Already-admitted patients shouldn’t be flummoxed if they’re moved into a bigger, quieter, and nicer room. There, a fluffy complimentary robe may await them. They may receive a warm welcome from well-attired executives — those senior enough so their pictures may even hang in pictures on the hall walls. And, yes, make no mistake, their nurses and doctors really will be kind and attentive.
Welcome to high-roller care as it’s delivered now to a select few by staff in at least three score big hospitals and academic medical centers nationwide, including Johns Hopkins and MedStar Health in Columbia, Md.
You won’t necessarily seek out or request this special attention. It turns out that hospitals will know you’re posh enough to merit it because loopholes in privacy laws allow them, using special software, to run regular searches through patient rosters to determine which guests also might be potential and lucrative donors, reported the independent, nonprofit Kaiser Health News service in a story that appeared in the New York Times. You also may allow the pitches because, likely unbeknownst to you, you signed a form giving your permission for it in that mountain of admission paperwork.
Yes, you’re sick and hurt, and maybe this isn’t the time to make that ask for a gift. Hospitals say they strive to offer quality care to all. But as Orwell observed of the barn yard, some piggies are more equal than others. And nightly “wealth screenings” of patient information, hospitals say, can suggest who might be grateful enough to sign a check for a generous gift.
A little extra attention goes a long way in promoting donations that have become a strong, added revenue source for big institutions, the KHN story reported, noting that philanthropy experts tallied donations to hospitals in 2017 amounting to $10.4 billion, up from $6 billion in 2004.

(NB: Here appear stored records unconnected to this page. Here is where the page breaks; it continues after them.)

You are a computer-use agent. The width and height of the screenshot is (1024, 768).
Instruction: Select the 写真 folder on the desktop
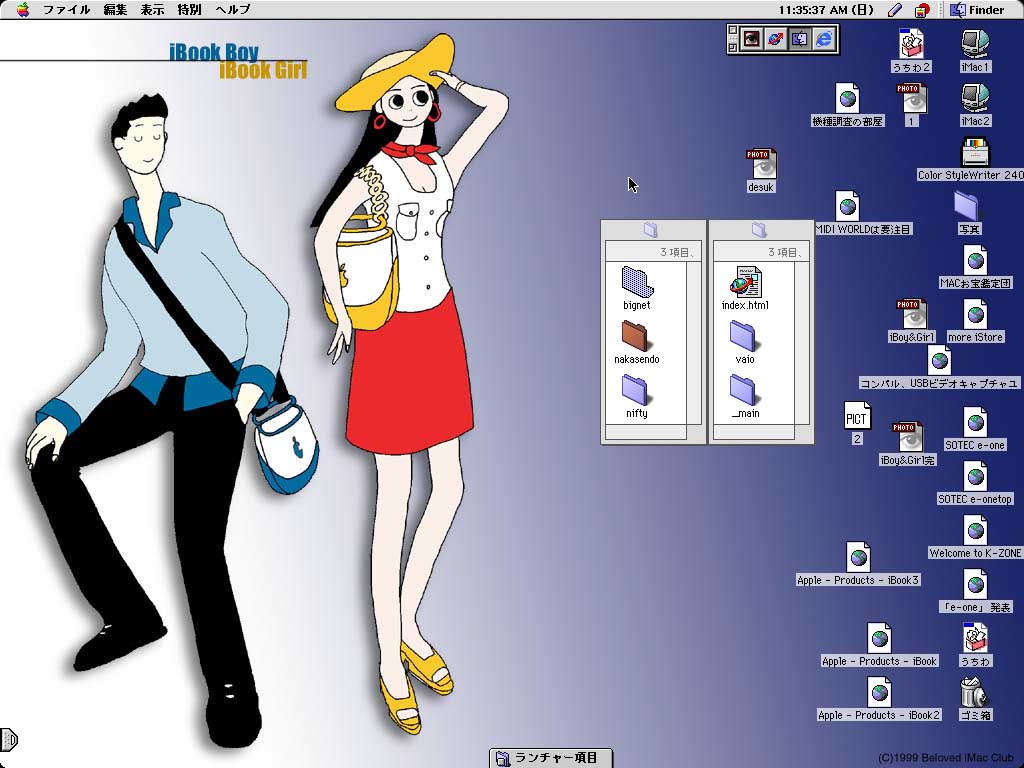click(968, 207)
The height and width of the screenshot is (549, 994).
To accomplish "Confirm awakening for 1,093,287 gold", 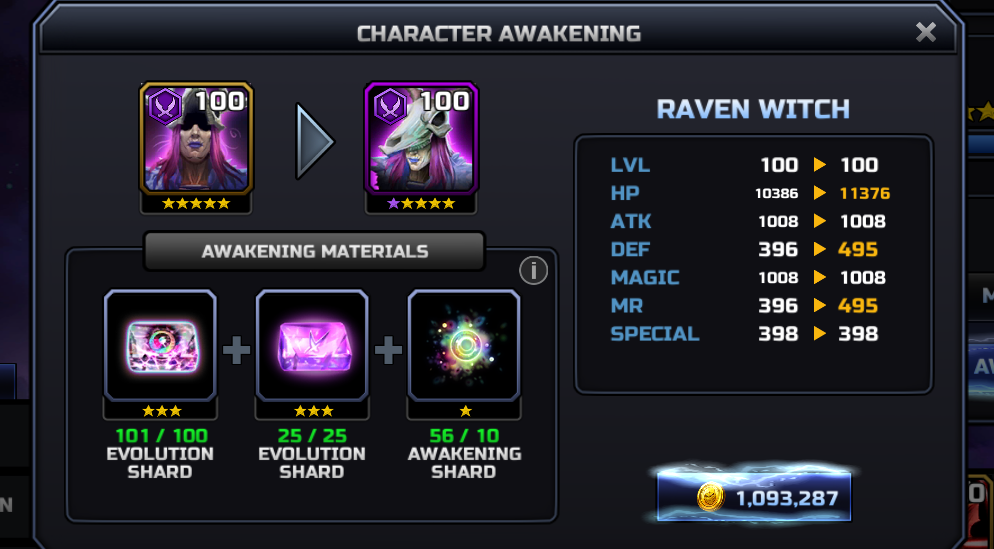I will coord(754,497).
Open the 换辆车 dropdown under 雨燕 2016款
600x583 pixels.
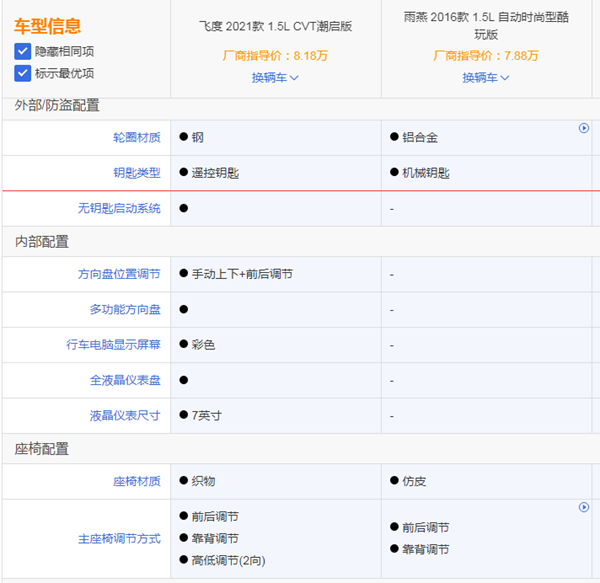486,77
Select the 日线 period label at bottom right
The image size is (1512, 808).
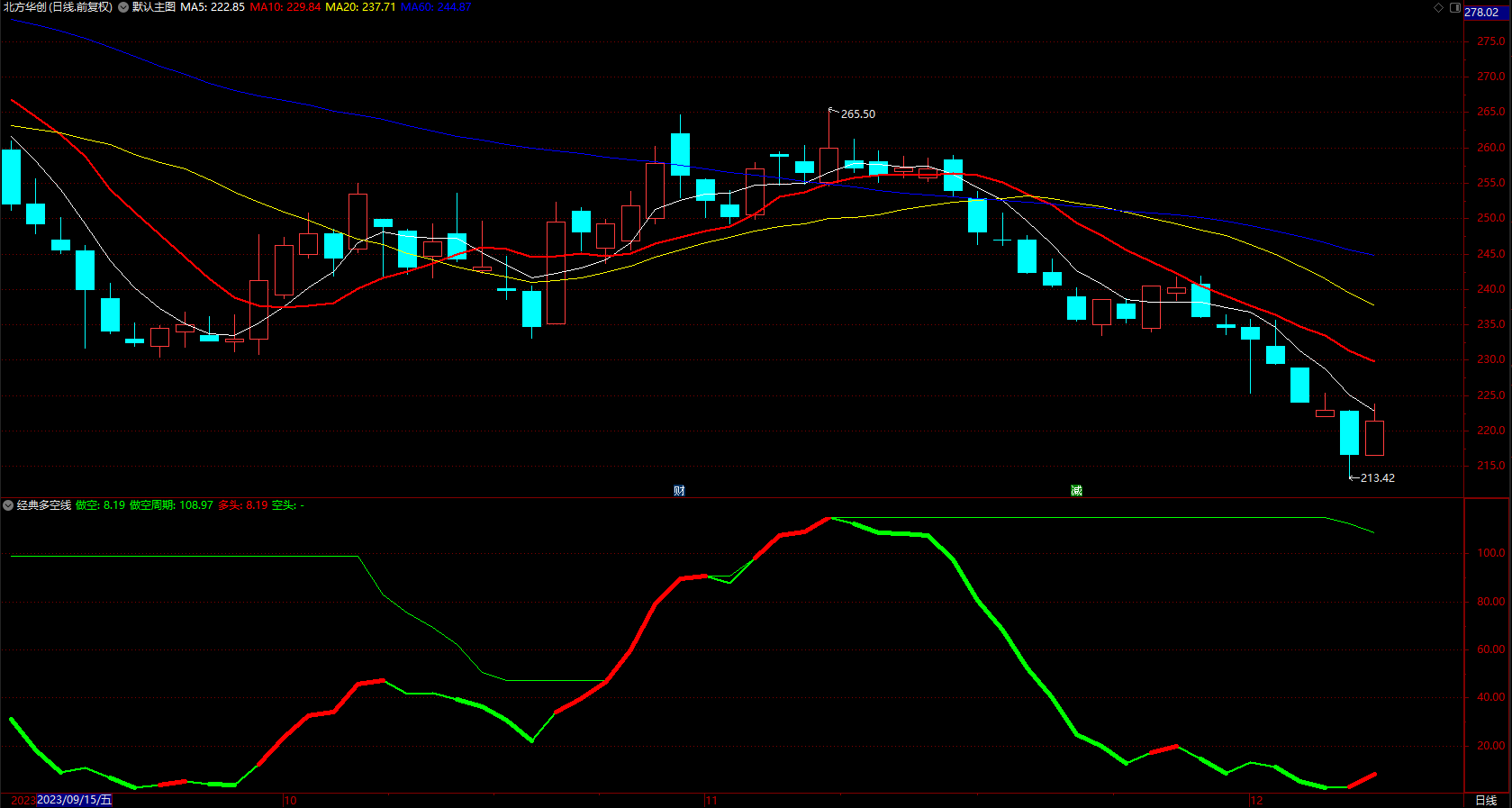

Doctors and medical ethicists say they can be queasy about what big hospitals insist is a careful, appropriate, and not at all unseemly form of financial solicitation from folks in their care. There’s no arm twisting or obvious appeals, hospitals insist. Doctors are encouraged but never forced to let patients know that, if they think well of their treatment — by their caregivers, the hospital, or any staff or volunteers — others have rewarded the kindness with donations. These can be arranged if patients want to talk with accessible gift specialists.
Though some might think that ailing or injured patients would just want to get medical services and otherwise be left alone to get better, hospitals say well-to-do individuals can welcome the chance to praise and reward those who do good by them. The KHN story tells the story of a retired executive admitted to Inova Fairfax Hospital and pleased by the bedside care of nurses, who tipped off a fund-raiser about their heart patient’s warm remarks:
[He] wasn’t initially interested in making a large donation … because he didn’t believe that the nonprofit health system — the largest in Northern Virginia, with five hospitals and $3 billion in annual revenue in 2016 — needed the money. But … he … changed his mind after [he was] told … that such donations were essential for staff training and buying equipment and has donated $200,000 to the hospital.

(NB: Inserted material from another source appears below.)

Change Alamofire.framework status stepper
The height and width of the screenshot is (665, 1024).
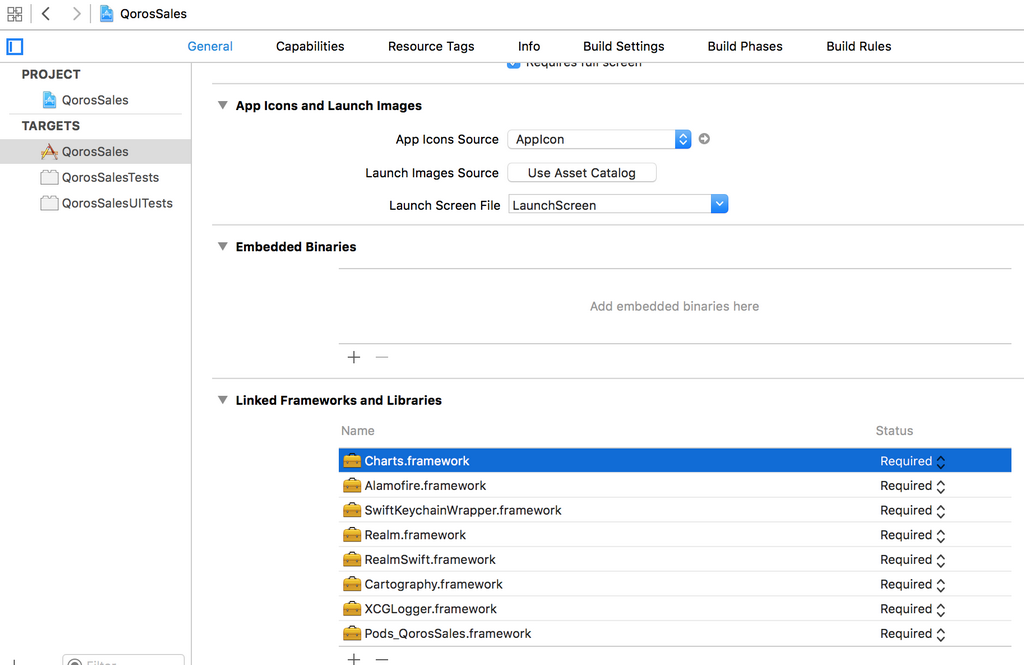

In my practice, I see not only the harms that patients suffer while seeking medical services, but also their struggles to access and afford safe, efficient, and excellent medical care. This is truer in a time when the cost, complexity, and uncertainty of treatments, prescription drugs, and hospitalization keeps heading skyward. In 2017, Americans spent more than $1 trillion on hospital care, no tiny sum and an indicator that the institutions, despite their poor me cries, are far from going broke. It’s great that anyone with means believes in sharing their wealth, especially if it benefits needy others and improves their medical care.

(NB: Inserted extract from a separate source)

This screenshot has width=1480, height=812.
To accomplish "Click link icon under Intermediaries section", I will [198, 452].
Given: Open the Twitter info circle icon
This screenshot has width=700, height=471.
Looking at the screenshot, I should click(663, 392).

As the KHN underscores, however, it’s already affluent institutions that know most and ask best of their well-heeled patients. Translation: This is yet another example of the rich getting richer, as smaller, poorer, and community hospitals don’t have the time, money, people, or resources to pursue patient-donors and their gifts as aggressively as wealthy, elite institutions can.
Big hospitals and academic medical centers long have sought to distinguish themselves — and to justify their often nose-bleed prices — by handling difficult and complex cases, teaching tomorrow’s doctors, and conducting research in medical science. These activities can be time-consuming, especially if caregivers offer patients their fundamental right of informed consent, letting them fully know and understand their rights and options to choose what they want done to them, by whom, and how. Given how little time doctors insist they can devote to patients — as little as 15 minutes in a typical office visit — it would be a shame if any precious medical moments went to pitches for gifts. Considering, too, how hospitals and their chains struggle with hundreds of breaches annually, is it comforting to know institutions are delving electronically into not only patients’ medical but financial data?
Medical personnel also need to be clear about their roles, duties, and responsibilities to providing care. As Nancy Berlinger, a bioethicist with the Hastings Center, a think tank in Garrison, N.Y., told KHN of her concerns about hospitals seeming to put the touch on patients during their stay as if they were any other charity seeking a gift: “Needing health care is different than choosing to go to college or going to the opera. When you are sick, you need a trusting relationship to be formed and focused on your health. There is a vulnerability there that is not present in other nonprofits.”